Of all the recently reformed shoegaze bands – Ride, Slowdive and Swervedriver – Lush were the ones with proper attitude. Their music swirled with all the heady delay and reverb that defined that late 80s/early 90s movement, but guitarists Miki Berenyi and Emma Anderson, bassist Phil King and late drummer Chris Acland made it hookier and spikier. And besides, they had wicked hair and sang about how boys were rubbish.
Often misrepresented and rarely afforded the respect they deserved, Lush were a breath of fresh air in a very male-heavy dominated scene. Having formed in 1987 - initially as The Baby Machines - it took a change in personnel and eventually musical direction to bring them to the attention of lauded independent label 4AD and the rest is history – albeit a chequered one and mainly for reasons beyond their control.
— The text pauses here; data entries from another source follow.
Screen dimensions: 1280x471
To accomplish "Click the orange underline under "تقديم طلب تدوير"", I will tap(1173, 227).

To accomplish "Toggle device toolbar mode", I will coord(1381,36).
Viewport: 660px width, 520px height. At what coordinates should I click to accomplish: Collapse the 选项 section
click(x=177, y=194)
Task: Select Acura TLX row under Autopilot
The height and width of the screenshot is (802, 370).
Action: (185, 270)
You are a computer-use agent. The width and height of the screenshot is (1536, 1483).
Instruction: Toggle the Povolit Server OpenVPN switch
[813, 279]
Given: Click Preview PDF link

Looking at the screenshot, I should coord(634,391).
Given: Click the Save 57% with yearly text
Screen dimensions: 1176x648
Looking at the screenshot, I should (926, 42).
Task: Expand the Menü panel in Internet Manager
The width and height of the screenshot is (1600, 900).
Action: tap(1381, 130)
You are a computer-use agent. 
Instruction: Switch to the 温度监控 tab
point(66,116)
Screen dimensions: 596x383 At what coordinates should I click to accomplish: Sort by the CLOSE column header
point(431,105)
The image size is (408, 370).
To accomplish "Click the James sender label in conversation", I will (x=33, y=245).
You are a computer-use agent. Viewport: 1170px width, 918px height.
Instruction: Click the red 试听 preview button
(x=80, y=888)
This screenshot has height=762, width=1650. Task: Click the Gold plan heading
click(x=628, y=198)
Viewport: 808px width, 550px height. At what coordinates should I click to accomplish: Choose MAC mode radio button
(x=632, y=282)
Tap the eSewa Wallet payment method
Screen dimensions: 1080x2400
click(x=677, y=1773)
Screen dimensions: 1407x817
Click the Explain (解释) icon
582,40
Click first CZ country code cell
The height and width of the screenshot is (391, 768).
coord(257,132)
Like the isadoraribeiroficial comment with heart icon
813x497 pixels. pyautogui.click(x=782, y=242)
Indeed, the Lush story traverses every conceivable emotion throughout their 11-year-existence.
Co-helmed by feisty guitar/ vocal duo Miki Berenyi and Emma Anderson, London- based proto-shoegazers Lush first appeared on the scene early in 1988; a time when female-fronted indie outfits such as The Primitives and The Sundays were very much in vogue. A buzz quickly surrounded the band and, once signed to 4AD, they recorded three studio LPs, survived grunge and appeared to be negotiating Britpop before drummer Chris Acland’s tragic death pulled down the curtain late in 1996. Released as the surviving band members have announced a forthcoming reunion, Chorus collects Lush’s entire back catalogue and presents it bound in a beautiful hardback book.